With the recent UK high profile case of Churchill v Merthyr Tydfil County Borough Council [2023] EWCA Civ 1416, the UK legal, law, litigation landscape appears to be finally changing. For several years since the Woolf reforms of 1999, the Civil Justice Report, and the Access to Justice Act, alternative dispute resolution services specifically mediation, have been championed and encouraged. In a bid to save litigants time and money, as well as free up court time.
However, some twenty-five years later, although the UK market’s awareness and use of mediation services has seen somewhat of an increase, we still do not have appeared to fully embrace all of the benefits of mediation.
The UK has seen a steady increase in the use of commercial and workplace mediation but much more needs to be done, to increase the awareness of mediation and its use.
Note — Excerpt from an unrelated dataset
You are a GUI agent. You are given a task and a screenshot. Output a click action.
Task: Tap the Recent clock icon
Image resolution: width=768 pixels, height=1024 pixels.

Bodies such as the Civil Mediation Council and others are indeed taking on this difficult task, and making headway.
The key turning point, significant importance about the Churchill case, was that the courts and or the judiciary have the power to order litigants to go through mediation. Which is a stark difference to previous case law, which found that the parties could be penalised on costs, even if they won, if they had refused to mediate, unless they had a valid reason to do so.
A fundamental principal of mediation is that in the UK it is entirely voluntary. Certain jurisdictions, however made it mandatory, India, parts of Canada, (Ontario), as well as California in the United States of America.
There has been a long standing debate amongst UK mediators, academics, mediation trainers and the judiciary as to whether mediation services should be mandatory or not in the UK. As to do so would remove the core value of it being a voluntary process. We shall just have to wait and see how matters progress.